PASSAGE FOR REVIEW
────────────────────────────────────────

A group of Bosnians and Americans of BiH origin, members of the ‘Working Group for Bosnia and Herzegovina’, sent a letter to the High Representative in BiH, Christian Schmidt, urging him to use his special powers to allow survivors of wartime atrocities mark the sites of their suffering. Pročitaj više
Schmidt is the international official overseeing the civilian implementation of the 1995 Dayton Peace Agreement in BiH and has a special set of powers – the Bonn Powers – which allow him to, among other things, impose laws and fire officials.
In the letter, the Working Group for BiH warned that perpetrators of war crimes are often glorified, while survivors are banned or discouraged from setting up memorials to the victims in Bosnia’s Republika Srpska (RS) entity. It stressed that, in terms of the rule of law, restorative justice and reconciliation, it is crucial to defend the human right to memorialization.
“Survivors of the Omarska concentration camp in the Prijedor municipality, for example, are not allowed to erect a memorial to the victims. They were only allowed to gather at the sites for a few hours one day each year to give commemorative speeches and lay flowers in front of the infamous White House where detainees were tortured and killed,” the letter said.
Initiatives by the survivors to mark the White House as a memorial are being blocked, it said. The association also noted that there is a memorial erected for members of the Army of Republika Srpska in Prijedor although there is no such memorial for the many victims, including 100 children, killed in the area.
“At least 122 detainees at the Barutni Magacin concentration camp, near Kalinovik, were forcibly taken away to be executed on August 5, 1992, and 42 victims have not yet been found or identified. Family members are asking for the facility to be protected and for a memorial museum to be established in the main building that was used to hold the detainees, but their efforts have been denied,” the letter added.
The letter also says that the High Representative must be aware that at the entrance to Kalinovik, along the road towards the former prison camp, there is a three-metre mural of former Republika Srpska Army commander and convicted war criminal, Ratko Mladic, which is protected by a steel fence.
The association asked the High Representative to support survivors and family members and to use the Bonn powers to establish protected national memorials, which it suggested should be set up in Omarska and the Barutni Magacin warehouse in a similar way to how the Srebrenica Memorial Center was set up between 2000 and 2007, based on four decisions made by four High Representatives serving in BiH.
“There are many other places where crimes were committed in Keraterm and Trnopolje (in the municipality of Prijedor), in the house in Pionirska Street, in the house in Bikavac and the cemetery Straziste (in Visegrad), and in various locations in Foca that also need to be protected in accordance with by the desire of the survivors,” the association said.
Another place that needs to be marked as a memorial site is the Kostana hospital in Stolac, where a memorial plaque dedicated to the survivors of the wartime prison camp was vandalised, the association said, adding that local victims associations asked for it to be protected but that their requests have been denied.
“Glorification of war criminals, celebrating their crimes and banning memorials for victims in Republika Srpska can be seen as a strategy to intimidate and once again traumatize survivors to prevent them from returning to their homes and communities from which they were forcibly expelled,” the letter said.

────────────────────────────────────────

PROBLEMS TO SOLVE
**1.** Transcribe the part of the article that opens with the words containing "The letter also" and closes with "a steel fence.".
**2.** Answer these questions using the article:
(a) In what year was the Dayton Peace Agreement made?
(b) How many detainees at the Barutni Magacin camp were taken away to be executed on August 5, 1992?
(c) How tall is the mural of Ratko Mladic at the entrance to Kalinovik?
**3.** Turn the article's paragraph beginning "The association asked the High Representative" into a short list that keeps its main facts.
The records after this point are separate from the article.

Stored items from a collection:
────────────────────────────────────────

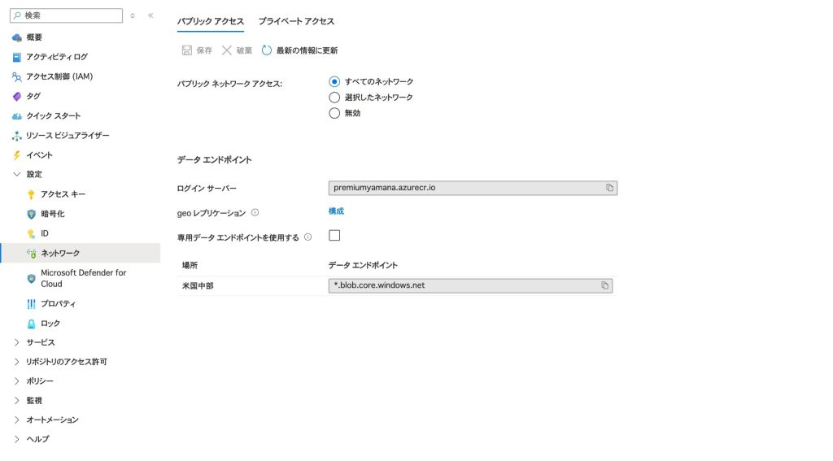This screenshot has height=461, width=833.
Task: Click the 構成 link
Action: tap(336, 211)
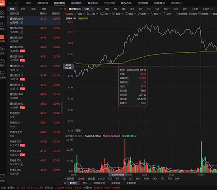
Task: Click the back arrow icon in top bar
Action: pos(10,3)
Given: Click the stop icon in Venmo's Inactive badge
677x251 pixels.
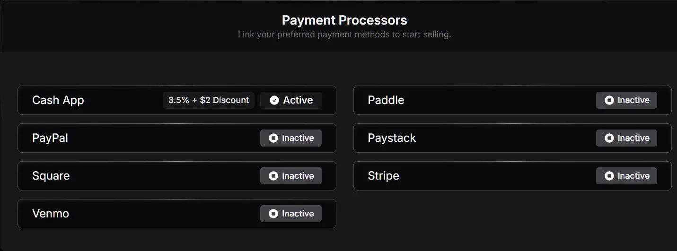Looking at the screenshot, I should (273, 214).
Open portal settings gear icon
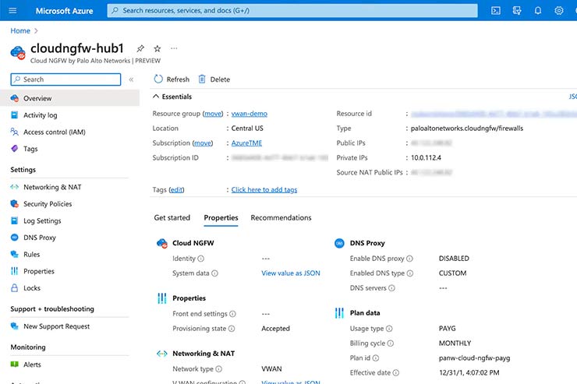Image resolution: width=577 pixels, height=384 pixels. tap(559, 10)
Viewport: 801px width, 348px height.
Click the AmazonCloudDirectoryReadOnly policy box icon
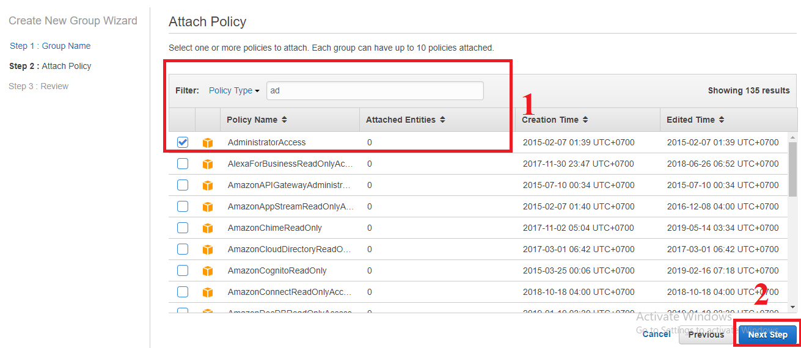[208, 249]
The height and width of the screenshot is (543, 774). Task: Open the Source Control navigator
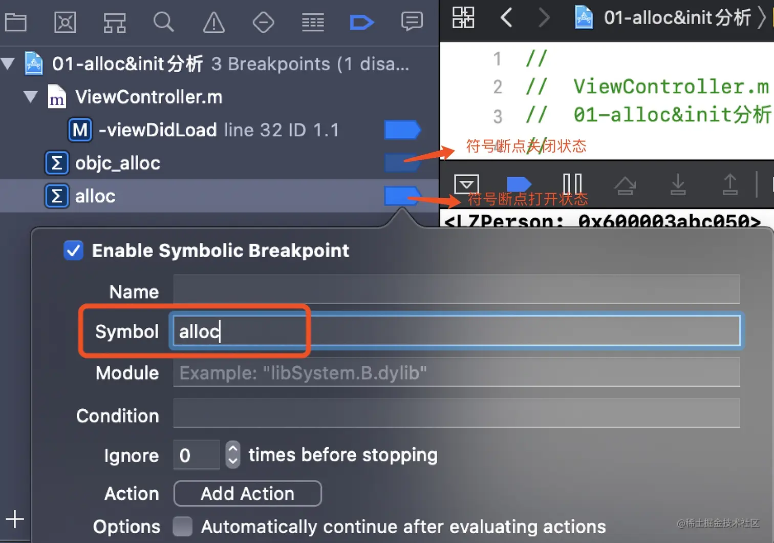point(65,23)
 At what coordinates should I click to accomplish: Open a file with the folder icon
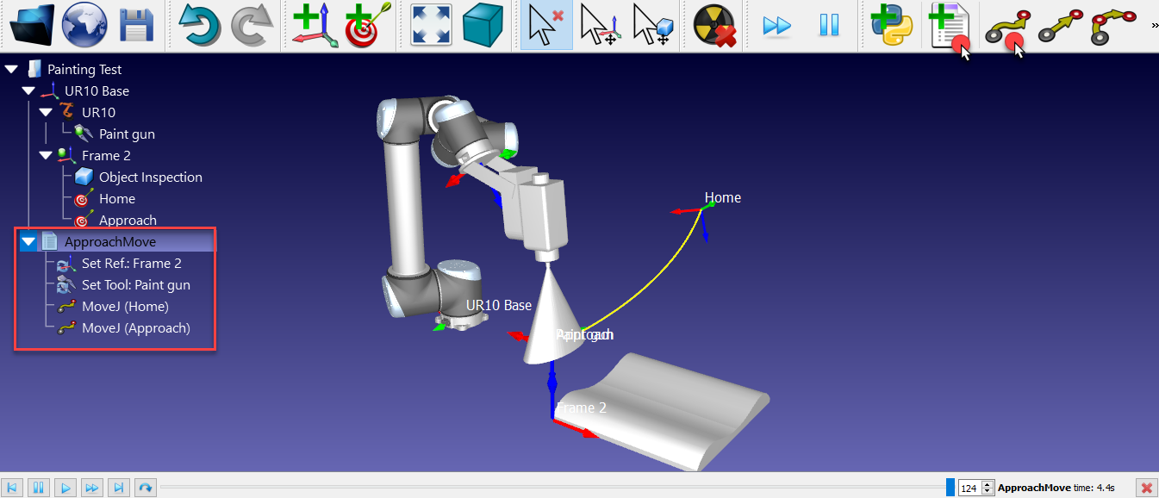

────────────────────────────────────────

TASK RESULTS
**1.**
The letter also says that the High Representative must be aware that at the entrance to Kalinovik, along the road towards the former prison camp, there is a three-metre mural of former Republika Srpska Army commander and convicted war criminal, Ratko Mladic, which is protected by a steel fence.

**2.**
(a) 1995
(b) At least 122
(c) Three meters

**3.**
- The association asked the High Representative to support survivors and family members.
- It asked him to use the Bonn powers to establish protected national memorials.
- It suggested memorials in Omarska and at the Barutni Magacin warehouse.
- These would follow the model of the Srebrenica Memorial Center, set up between 2000 and 2007 through four decisions by four High Representatives.